Orange Flower

Why I Default to Classical Control Before Touching RL

Here's something that might sound counterintuitive coming from someone who works in robot learning: my default when starting a new manipulation task is not reinforcement learning. It's MPC or a well-tuned PID. And I've found that this habit consistently makes me faster and my systems more reliable.

The reason is simple — classical control gives you a baseline you can trust. When you're working on a new task, there are already enough unknowns: the hardware, the environment, the edge cases you haven't encountered yet. Adding an RL agent on top of all that means you're debugging everything simultaneously. A classical baseline lets you isolate the hard parts. If your MPC-controlled arm can complete the task 70% of the time, you now know what the remaining 30% looks like. That's the problem you're actually solving.

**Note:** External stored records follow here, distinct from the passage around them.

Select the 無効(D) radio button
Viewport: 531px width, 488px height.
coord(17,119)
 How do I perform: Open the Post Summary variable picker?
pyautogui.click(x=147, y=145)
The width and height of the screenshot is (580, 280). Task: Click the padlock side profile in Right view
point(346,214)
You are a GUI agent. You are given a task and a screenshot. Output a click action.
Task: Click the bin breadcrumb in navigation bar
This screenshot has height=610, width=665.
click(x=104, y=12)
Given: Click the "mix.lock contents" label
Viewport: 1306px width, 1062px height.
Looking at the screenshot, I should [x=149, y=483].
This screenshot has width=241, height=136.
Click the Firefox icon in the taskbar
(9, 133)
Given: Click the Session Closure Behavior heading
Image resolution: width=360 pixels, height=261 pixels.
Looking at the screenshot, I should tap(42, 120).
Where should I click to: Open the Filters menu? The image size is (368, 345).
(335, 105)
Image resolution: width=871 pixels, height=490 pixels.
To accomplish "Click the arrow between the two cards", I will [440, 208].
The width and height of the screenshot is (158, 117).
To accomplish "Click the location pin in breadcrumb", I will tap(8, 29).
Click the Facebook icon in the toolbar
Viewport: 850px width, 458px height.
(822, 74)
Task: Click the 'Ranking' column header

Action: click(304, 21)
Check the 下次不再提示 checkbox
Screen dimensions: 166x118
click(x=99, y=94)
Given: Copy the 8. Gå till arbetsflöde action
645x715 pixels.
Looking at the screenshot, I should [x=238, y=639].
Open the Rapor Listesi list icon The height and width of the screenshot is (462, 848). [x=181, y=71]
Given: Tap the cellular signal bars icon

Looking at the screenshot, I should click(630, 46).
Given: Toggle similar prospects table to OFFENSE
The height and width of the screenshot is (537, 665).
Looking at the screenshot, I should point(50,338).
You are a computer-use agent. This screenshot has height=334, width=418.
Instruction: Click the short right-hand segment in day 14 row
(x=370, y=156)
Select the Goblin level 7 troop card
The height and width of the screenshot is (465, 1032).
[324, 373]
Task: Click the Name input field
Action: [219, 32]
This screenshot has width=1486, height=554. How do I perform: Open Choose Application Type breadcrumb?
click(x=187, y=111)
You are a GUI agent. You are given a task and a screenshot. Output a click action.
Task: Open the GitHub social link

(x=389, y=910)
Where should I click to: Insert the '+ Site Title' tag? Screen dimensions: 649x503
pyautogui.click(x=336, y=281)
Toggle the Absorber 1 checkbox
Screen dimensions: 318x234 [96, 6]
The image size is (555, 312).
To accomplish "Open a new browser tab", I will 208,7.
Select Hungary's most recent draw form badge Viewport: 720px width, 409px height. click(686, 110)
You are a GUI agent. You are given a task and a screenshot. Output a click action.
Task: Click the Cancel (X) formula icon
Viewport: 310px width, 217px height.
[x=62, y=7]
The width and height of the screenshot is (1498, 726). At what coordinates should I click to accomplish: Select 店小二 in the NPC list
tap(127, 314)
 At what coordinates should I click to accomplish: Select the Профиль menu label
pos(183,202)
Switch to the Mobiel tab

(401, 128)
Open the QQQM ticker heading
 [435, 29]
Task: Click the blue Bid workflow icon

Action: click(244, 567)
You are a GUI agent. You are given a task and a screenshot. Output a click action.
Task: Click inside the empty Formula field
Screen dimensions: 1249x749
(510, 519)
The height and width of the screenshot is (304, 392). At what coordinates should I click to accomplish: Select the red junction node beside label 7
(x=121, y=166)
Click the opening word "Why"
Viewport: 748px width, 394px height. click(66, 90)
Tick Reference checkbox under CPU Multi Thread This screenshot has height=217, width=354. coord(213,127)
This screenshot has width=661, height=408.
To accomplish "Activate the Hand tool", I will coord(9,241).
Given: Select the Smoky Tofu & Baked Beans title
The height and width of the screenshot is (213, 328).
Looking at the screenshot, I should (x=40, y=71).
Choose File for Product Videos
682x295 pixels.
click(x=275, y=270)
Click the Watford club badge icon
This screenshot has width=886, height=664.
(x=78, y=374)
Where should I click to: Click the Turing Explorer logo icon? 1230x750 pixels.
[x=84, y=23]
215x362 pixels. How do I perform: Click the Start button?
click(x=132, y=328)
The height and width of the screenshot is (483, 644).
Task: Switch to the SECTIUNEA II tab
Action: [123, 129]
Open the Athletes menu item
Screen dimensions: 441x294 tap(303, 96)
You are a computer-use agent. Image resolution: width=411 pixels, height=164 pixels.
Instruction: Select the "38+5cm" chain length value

In my experience, classical control also survives handoff. When you move a learned policy from one robot to another, or from one shift to another with different lighting conditions, a well-tuned controller often outperforms a policy that was never forced to be robust by design. RL policies can be brittle in ways that only show up weeks later in production.

That said, there are tasks where classical control genuinely cannot compete — anything requiring semantic understanding, unstructured environments, or continuous adaptation to changing conditions. These are the right places for RL or imitation learning. But I've seen too many projects burn weeks on training pipelines for tasks that a classical planner with good perception could have solved in three days.

My process now: build the classical baseline first, measure its failure modes precisely, then decide if the improvement from a learned policy is worth the engineering cost. Usually, the answer tells you exactly where to spend your time.